Although the above summary is heavily sprinkled with sarcasm, it’s still a fairly accurate description of the episode. The ending of “Dear Doctor” was a darkly fascinating combination of scientific ignorance, eugenics-based thinking, and nonsensical Prime Directive-based logic. It was possibly the natural end of a thread that started in early TNG, and it shows where the results of a stance elevating non-interference as a strict principle and positive good can lead.
There’s a saying that “tough cases make bad law.” I think that as far as the Prime Directive goes, the poor outcomes it’s produced could be an example of “rigid rules stripped of context or flexibility produces stupid results”, but that’s less catchy. Star Trek has also relied on absurd straw man arguments along the lines of that old Watcher story. I like to think that the opening act of Star Trek Into Darkness, where Kirk blatantly defies regulations in order to aid a primitive civilization, is a subtle slap at modern Trek’s use and interpretation of the Prime Directive.

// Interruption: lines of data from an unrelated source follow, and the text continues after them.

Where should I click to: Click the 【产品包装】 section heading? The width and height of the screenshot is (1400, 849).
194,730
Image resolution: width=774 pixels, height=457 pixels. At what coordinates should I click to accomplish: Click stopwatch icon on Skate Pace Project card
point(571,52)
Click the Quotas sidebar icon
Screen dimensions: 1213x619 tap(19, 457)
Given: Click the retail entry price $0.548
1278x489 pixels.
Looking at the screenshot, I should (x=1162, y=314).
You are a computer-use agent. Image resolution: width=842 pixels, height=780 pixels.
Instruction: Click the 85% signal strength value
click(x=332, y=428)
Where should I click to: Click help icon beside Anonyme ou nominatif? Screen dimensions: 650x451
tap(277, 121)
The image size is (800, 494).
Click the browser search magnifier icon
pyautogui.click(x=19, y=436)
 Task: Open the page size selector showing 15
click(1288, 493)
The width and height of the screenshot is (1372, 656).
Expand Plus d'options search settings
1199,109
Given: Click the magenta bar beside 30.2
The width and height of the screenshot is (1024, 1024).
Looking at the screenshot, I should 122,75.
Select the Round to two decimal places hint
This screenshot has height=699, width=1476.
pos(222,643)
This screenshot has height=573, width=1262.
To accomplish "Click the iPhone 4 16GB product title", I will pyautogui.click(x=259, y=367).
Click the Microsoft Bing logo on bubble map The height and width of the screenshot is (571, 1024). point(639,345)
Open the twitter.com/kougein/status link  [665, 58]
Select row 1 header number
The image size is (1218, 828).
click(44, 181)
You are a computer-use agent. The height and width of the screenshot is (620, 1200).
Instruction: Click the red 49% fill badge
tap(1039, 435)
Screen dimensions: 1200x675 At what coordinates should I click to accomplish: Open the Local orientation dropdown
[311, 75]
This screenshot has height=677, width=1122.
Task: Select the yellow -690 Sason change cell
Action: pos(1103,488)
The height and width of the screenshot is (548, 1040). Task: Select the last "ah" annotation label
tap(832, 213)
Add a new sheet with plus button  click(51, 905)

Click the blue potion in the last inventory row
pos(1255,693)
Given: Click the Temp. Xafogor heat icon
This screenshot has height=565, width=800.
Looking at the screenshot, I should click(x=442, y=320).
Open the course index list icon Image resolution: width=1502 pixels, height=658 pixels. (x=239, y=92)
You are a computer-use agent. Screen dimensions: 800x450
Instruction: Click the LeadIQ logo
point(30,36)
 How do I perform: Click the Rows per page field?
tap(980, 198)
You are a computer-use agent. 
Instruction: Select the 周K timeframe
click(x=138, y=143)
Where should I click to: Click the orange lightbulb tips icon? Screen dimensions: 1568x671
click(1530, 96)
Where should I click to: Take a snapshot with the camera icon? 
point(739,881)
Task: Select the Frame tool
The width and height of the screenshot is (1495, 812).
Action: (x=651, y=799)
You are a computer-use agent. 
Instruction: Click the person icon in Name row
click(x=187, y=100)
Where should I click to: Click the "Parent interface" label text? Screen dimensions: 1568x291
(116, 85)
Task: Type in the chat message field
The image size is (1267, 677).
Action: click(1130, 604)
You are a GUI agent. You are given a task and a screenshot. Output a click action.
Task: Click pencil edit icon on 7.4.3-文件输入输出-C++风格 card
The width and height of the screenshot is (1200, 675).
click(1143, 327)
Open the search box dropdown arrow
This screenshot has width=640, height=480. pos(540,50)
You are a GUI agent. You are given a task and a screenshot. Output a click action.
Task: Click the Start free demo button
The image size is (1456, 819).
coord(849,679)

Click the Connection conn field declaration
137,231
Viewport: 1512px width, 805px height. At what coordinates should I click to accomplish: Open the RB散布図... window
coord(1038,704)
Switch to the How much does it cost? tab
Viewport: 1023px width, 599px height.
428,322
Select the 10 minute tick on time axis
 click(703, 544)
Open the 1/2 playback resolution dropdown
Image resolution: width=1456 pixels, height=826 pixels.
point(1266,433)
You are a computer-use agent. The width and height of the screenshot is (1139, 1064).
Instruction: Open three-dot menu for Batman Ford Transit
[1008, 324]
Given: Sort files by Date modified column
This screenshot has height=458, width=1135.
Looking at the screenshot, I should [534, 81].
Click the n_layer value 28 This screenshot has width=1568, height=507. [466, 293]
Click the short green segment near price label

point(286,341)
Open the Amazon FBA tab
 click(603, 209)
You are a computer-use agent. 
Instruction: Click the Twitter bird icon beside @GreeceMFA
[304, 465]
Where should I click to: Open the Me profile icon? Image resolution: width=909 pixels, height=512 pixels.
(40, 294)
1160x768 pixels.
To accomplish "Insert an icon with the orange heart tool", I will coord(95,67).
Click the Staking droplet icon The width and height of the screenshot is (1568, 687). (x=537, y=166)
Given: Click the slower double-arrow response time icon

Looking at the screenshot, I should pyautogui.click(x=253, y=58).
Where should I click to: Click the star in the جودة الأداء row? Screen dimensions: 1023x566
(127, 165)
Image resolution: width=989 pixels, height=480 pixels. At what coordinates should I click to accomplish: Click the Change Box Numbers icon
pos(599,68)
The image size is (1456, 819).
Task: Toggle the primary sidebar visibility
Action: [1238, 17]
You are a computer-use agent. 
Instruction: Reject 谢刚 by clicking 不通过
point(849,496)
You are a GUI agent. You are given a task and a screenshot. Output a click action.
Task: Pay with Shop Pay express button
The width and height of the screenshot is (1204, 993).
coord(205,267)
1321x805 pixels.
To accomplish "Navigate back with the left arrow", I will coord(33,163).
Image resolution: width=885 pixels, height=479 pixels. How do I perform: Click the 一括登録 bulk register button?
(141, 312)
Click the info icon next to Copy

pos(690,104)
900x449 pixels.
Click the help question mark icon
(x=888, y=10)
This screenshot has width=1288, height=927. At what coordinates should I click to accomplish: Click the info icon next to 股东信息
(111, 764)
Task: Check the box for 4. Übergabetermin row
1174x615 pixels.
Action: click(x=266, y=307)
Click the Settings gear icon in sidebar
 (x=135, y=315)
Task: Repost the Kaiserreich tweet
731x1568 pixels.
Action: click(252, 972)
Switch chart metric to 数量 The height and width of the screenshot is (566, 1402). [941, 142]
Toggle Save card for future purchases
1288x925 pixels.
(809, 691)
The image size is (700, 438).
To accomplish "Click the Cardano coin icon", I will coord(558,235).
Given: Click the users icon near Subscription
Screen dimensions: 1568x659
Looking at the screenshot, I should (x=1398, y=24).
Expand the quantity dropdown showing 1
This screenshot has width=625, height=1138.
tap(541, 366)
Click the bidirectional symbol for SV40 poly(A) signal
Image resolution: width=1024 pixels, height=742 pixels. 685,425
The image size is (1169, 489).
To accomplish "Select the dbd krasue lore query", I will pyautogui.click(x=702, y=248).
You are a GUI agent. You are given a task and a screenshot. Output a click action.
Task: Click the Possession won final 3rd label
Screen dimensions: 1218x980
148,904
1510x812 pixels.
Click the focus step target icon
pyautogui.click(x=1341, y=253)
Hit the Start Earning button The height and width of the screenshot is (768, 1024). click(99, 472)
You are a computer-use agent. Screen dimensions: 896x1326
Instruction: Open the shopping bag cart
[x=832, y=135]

If so, it may indicate that pre-Abrams modern Trek’s approach to the Directive has run its course, and a rebooted Star Trek universe will allow for a chance to start over with a more balanced and less ethically problematic Prime Directive. On the other hand, since this violation was used as an example of Kirk’s lack of maturity and readiness for responsibility of command, maybe not. In either case, it should be interesting to watch.